Tarefa do exercício: Encontre nos registros todas as linhas que contêm a palavra "width" e copie cada uma delas. Diferencie maiúsculas de minúsculas.

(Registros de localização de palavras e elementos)
----
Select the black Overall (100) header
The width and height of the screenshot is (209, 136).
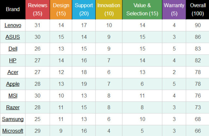point(198,10)
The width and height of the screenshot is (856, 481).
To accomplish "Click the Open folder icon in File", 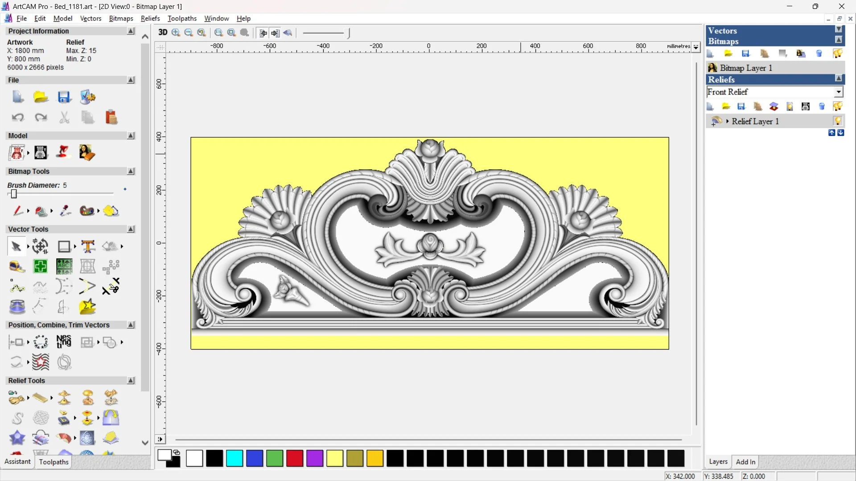I will (x=41, y=97).
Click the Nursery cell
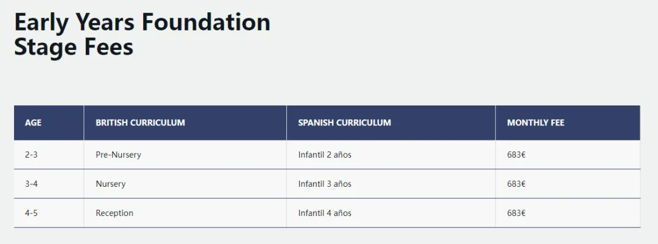The image size is (658, 244). point(185,184)
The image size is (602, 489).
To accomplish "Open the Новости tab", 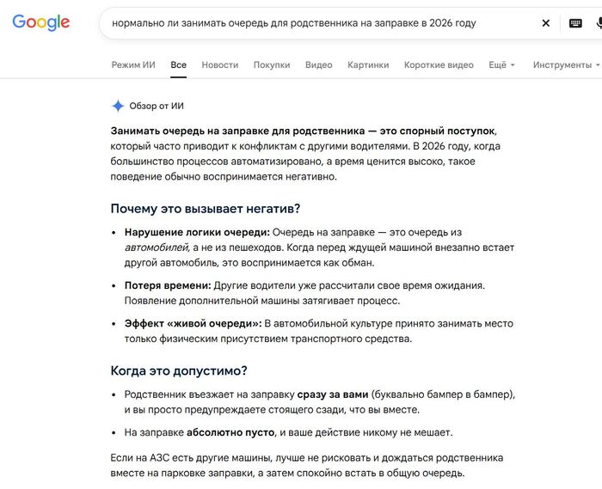I will [220, 64].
----
Resposta do exercício:
The width and height of the screenshot is (209, 136).
The width and height of the screenshot is (856, 481).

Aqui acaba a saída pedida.